## [Raw data]

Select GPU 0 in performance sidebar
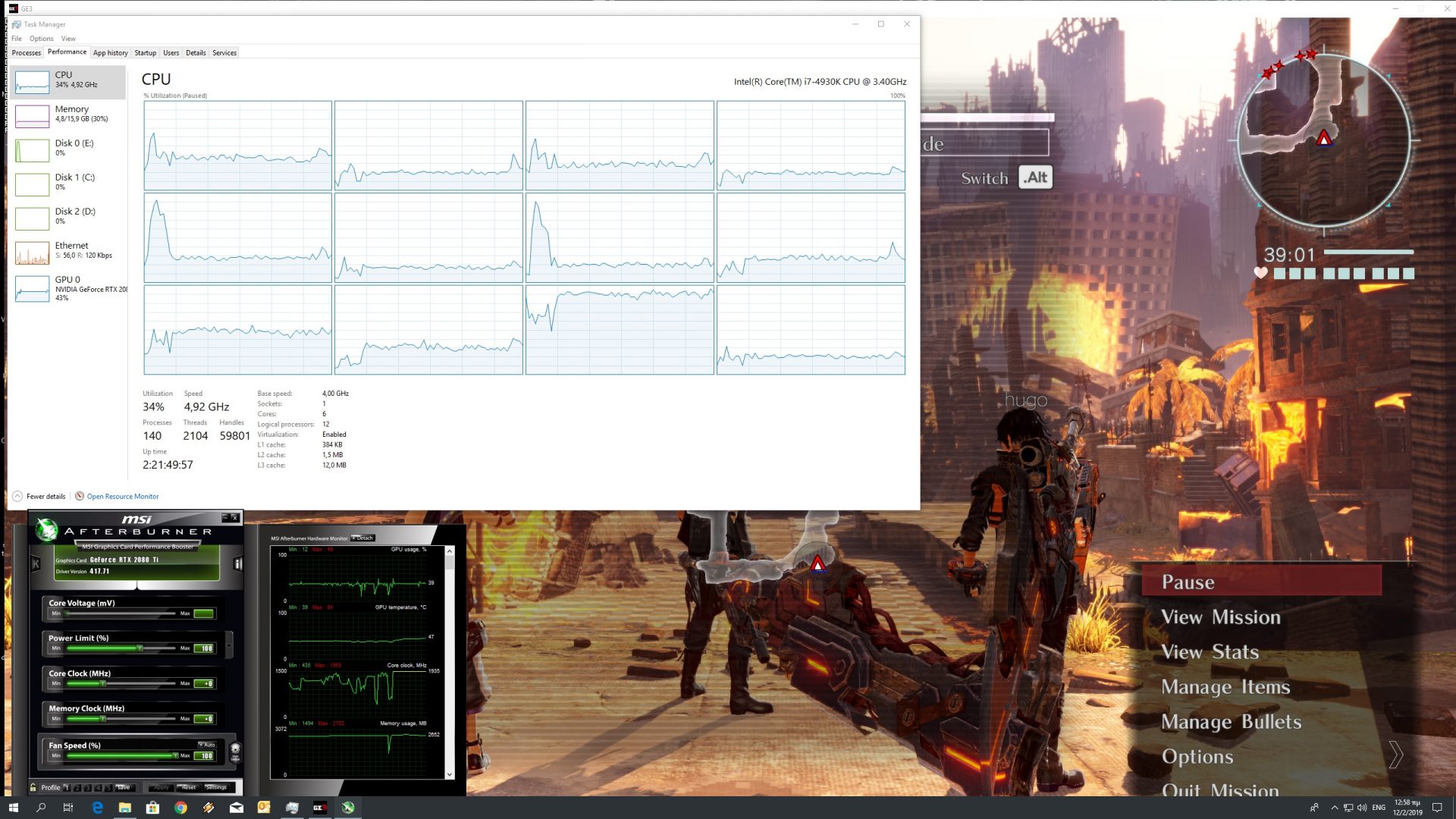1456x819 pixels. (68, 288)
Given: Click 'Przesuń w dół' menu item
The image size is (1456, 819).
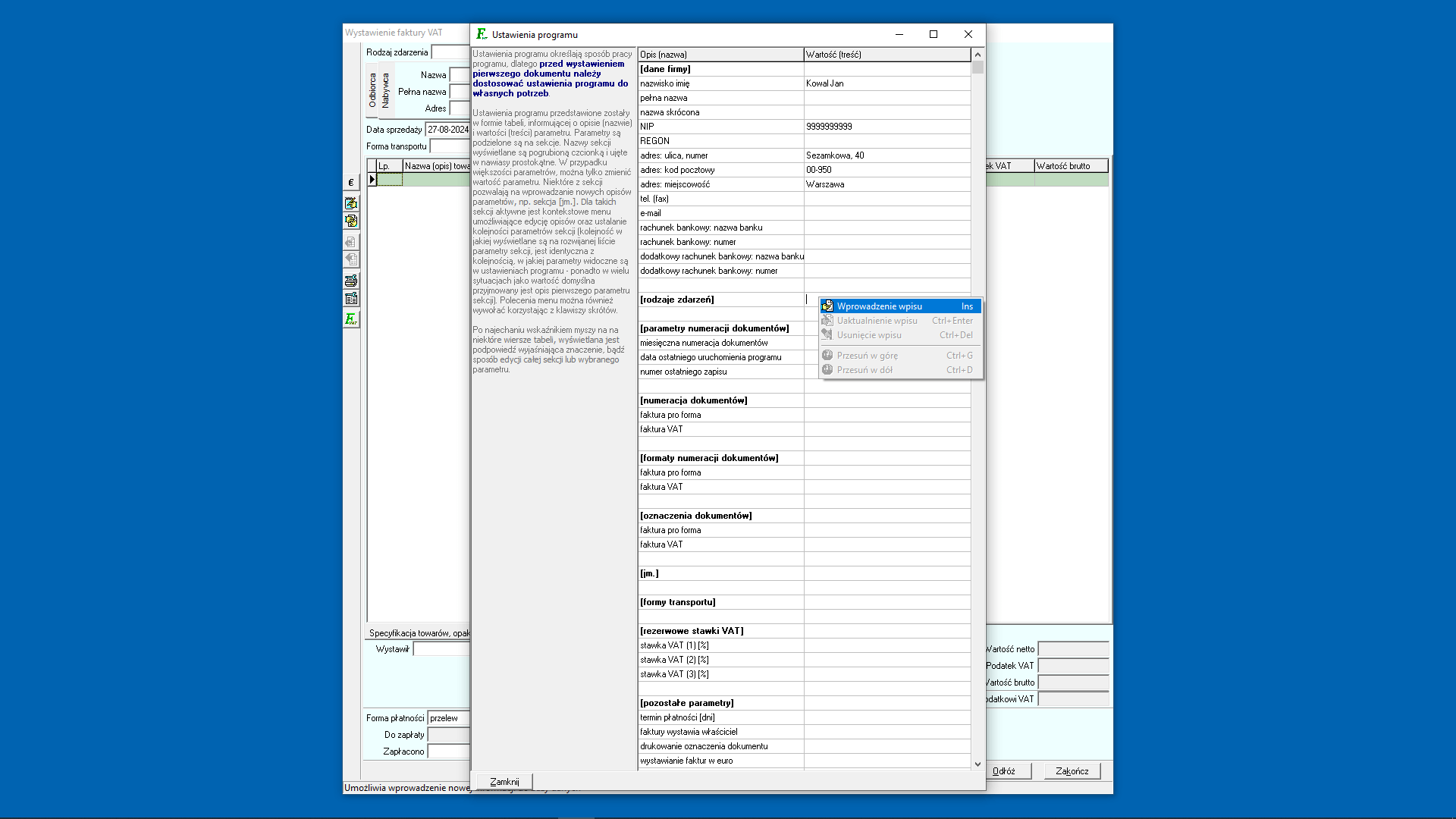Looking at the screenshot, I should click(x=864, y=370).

## [What the exercise asks]
Your answer should consist solely of the lines from the one with "Given: Click 'Przesuń w dół' menu item" through the last line of the entries, restated word for word, with the pictures omitted.

## [Worked solution]
Given: Click 'Przesuń w dół' menu item
The image size is (1456, 819).
Looking at the screenshot, I should click(x=864, y=370).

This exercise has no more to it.